Instruction for the entries that follow: retype exactly the lines from the line with "Open the 邮件" to the line with "Click the Status", both included, and omit all others.
[[ Material for this exercise open ]]
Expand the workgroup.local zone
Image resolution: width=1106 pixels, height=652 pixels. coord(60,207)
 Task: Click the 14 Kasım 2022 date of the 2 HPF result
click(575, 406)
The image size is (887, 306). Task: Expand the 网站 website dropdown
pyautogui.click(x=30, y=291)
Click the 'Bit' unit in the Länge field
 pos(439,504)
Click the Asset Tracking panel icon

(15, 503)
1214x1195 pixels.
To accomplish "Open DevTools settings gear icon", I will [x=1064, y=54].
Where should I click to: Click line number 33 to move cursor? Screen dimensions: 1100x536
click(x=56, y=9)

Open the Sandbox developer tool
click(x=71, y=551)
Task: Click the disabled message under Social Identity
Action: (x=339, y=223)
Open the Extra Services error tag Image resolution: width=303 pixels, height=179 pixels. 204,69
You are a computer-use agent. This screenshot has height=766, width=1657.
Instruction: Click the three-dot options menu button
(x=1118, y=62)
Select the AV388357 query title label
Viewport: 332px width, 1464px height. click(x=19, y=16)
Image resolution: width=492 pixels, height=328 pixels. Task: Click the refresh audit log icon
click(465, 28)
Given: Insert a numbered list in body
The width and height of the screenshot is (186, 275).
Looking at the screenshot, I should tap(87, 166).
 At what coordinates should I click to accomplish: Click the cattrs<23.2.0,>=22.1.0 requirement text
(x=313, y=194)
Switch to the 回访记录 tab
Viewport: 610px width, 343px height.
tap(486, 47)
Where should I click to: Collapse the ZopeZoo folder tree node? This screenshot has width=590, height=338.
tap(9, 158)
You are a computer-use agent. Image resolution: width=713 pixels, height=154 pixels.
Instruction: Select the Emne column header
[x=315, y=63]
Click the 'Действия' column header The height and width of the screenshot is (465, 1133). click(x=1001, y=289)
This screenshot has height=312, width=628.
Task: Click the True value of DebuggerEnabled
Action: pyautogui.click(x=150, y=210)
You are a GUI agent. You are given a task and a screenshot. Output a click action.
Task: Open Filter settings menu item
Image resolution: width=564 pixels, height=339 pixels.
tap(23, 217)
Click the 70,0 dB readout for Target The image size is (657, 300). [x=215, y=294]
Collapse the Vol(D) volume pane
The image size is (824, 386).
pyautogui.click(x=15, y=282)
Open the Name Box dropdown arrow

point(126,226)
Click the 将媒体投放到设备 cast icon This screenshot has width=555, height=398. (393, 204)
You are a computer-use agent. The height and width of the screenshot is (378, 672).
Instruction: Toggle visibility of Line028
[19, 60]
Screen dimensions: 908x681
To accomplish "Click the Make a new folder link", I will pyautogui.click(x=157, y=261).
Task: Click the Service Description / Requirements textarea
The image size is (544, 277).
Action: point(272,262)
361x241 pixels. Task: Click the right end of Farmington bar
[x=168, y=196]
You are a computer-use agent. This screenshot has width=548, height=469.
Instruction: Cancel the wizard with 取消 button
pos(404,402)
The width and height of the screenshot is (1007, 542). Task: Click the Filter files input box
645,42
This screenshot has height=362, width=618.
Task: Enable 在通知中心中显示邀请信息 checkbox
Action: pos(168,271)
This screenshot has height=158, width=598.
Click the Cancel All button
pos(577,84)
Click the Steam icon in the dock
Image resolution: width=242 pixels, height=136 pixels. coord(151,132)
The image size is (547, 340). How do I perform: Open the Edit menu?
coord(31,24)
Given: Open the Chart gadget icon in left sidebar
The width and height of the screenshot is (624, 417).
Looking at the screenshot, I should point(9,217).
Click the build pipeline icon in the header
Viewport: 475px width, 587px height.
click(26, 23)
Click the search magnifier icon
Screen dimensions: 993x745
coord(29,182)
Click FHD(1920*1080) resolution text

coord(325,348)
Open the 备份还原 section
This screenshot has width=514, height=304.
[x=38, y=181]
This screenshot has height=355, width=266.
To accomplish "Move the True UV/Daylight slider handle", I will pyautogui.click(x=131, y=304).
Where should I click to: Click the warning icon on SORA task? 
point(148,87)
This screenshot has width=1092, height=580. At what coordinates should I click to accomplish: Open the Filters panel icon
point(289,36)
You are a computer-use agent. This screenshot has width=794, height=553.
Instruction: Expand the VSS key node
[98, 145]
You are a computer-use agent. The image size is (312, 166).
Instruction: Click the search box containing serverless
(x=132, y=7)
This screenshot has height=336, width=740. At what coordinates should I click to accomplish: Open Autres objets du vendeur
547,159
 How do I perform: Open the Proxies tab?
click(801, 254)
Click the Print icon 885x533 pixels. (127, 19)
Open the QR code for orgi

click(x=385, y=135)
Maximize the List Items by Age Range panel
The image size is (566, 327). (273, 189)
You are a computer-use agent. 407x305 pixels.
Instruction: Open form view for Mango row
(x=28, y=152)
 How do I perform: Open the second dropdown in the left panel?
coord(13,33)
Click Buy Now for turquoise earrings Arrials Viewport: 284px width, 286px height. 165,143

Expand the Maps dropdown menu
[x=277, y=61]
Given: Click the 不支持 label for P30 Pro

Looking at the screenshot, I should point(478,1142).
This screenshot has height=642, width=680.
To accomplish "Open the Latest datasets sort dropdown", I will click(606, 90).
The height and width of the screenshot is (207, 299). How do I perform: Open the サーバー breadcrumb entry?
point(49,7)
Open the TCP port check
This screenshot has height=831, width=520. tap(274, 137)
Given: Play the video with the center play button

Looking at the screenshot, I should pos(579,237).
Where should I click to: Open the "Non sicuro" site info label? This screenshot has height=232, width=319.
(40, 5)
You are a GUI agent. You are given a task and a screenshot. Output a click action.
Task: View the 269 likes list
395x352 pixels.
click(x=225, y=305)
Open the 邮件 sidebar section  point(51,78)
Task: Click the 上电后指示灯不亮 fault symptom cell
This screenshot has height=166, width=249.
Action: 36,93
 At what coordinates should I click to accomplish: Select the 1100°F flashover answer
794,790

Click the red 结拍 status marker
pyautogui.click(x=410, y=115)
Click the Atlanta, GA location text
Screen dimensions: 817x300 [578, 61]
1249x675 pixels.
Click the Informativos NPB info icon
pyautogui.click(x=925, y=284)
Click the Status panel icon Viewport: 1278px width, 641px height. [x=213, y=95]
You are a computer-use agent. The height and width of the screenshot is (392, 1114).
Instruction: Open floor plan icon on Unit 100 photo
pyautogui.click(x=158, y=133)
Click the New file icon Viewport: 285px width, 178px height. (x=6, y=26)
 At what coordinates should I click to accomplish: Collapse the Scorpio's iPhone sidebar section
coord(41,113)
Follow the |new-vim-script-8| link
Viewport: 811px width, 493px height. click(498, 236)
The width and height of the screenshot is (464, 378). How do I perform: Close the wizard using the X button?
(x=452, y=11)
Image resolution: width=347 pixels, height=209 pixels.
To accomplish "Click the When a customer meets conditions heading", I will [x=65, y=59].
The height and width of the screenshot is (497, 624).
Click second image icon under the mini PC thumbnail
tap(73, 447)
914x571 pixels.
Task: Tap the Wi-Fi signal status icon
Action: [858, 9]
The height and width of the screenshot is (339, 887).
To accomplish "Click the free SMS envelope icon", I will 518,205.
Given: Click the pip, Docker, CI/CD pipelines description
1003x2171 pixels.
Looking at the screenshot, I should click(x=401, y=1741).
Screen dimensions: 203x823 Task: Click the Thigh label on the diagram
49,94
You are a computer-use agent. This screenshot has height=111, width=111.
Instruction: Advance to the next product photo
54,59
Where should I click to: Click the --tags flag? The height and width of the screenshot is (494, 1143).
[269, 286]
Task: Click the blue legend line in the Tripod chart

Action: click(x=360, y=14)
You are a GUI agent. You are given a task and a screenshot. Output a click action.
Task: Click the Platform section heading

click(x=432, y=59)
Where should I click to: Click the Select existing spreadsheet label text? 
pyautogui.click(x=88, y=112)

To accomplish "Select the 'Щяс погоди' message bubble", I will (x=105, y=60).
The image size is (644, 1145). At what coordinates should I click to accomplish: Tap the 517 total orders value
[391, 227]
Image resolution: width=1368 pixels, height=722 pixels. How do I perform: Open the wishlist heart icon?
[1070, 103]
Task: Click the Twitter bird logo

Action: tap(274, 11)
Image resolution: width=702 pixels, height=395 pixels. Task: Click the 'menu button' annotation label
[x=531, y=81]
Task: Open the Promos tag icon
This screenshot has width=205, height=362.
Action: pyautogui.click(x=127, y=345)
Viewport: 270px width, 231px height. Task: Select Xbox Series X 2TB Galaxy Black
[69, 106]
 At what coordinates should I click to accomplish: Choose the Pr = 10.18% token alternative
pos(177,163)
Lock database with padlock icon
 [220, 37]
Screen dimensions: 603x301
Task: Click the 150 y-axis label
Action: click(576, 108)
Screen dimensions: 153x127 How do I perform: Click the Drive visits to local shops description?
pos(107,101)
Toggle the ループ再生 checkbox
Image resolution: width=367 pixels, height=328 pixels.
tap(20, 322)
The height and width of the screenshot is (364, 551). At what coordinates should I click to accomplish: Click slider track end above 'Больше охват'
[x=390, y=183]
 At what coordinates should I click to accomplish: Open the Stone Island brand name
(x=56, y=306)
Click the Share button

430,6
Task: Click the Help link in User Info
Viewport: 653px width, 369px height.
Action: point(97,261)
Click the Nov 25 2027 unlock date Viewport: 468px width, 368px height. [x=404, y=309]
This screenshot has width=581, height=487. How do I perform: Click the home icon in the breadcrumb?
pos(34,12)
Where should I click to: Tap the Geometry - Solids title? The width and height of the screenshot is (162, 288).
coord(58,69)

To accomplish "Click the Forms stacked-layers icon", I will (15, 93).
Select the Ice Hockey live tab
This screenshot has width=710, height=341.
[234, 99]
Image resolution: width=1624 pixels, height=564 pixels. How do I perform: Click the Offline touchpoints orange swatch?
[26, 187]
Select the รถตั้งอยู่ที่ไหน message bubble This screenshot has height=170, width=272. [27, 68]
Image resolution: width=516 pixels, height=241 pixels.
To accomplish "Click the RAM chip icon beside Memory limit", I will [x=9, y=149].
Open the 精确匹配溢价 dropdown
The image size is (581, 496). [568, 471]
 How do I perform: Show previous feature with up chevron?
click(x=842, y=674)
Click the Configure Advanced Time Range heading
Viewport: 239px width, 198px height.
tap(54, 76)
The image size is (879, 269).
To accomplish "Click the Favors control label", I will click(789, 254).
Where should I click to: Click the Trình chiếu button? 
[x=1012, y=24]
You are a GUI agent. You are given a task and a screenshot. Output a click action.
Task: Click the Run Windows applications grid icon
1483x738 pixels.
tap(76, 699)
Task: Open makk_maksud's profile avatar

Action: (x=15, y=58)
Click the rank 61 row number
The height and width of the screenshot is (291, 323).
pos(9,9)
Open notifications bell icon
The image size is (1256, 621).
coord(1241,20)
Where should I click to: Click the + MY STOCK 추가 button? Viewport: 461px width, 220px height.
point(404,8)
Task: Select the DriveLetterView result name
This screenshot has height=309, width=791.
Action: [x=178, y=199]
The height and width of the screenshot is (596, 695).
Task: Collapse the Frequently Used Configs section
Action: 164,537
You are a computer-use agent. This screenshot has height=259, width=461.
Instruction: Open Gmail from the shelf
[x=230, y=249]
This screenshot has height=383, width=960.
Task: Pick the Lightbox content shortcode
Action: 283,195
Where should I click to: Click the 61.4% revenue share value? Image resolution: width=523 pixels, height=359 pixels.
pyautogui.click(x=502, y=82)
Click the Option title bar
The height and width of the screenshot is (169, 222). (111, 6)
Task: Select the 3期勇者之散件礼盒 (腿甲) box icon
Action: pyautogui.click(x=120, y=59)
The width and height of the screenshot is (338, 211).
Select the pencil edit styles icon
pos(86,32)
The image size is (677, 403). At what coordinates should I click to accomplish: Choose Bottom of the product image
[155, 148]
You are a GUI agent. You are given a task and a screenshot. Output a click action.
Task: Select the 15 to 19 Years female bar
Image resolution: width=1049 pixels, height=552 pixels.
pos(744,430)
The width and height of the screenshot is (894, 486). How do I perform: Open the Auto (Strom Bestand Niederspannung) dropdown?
[[ Material for this exercise closed ]]
** Task output **
Open the 邮件 sidebar section  point(51,78)
Task: Click the 上电后指示灯不亮 fault symptom cell
This screenshot has height=166, width=249.
Action: 36,93
 At what coordinates should I click to accomplish: Select the 1100°F flashover answer
794,790

Click the red 结拍 status marker
pyautogui.click(x=410, y=115)
Click the Atlanta, GA location text
Screen dimensions: 817x300 [578, 61]
1249x675 pixels.
Click the Informativos NPB info icon
pyautogui.click(x=925, y=284)
Click the Status panel icon Viewport: 1278px width, 641px height. [x=213, y=95]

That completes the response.